*Work to complete:* Each entry has to be given again in its exact wording, and no picture may appear in the result.

[Exercise data — start]

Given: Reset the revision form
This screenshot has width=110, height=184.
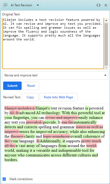Looking at the screenshot, I should coord(31,86).
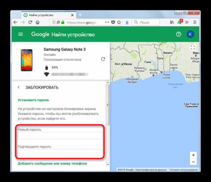Open Добавить сообщение или номер телефона link
This screenshot has height=182, width=211.
click(52, 163)
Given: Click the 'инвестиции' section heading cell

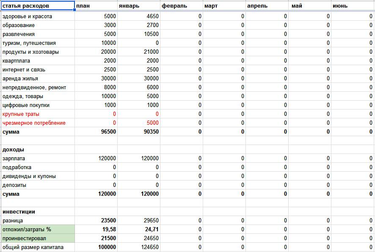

[Exercise data — finish]

*Task response:*
Given: Reset the revision form
This screenshot has width=110, height=184.
Looking at the screenshot, I should coord(31,86).
Open Добавить сообщение или номер телефона link
This screenshot has height=182, width=211.
click(52, 163)
Given: Click the 'инвестиции' section heading cell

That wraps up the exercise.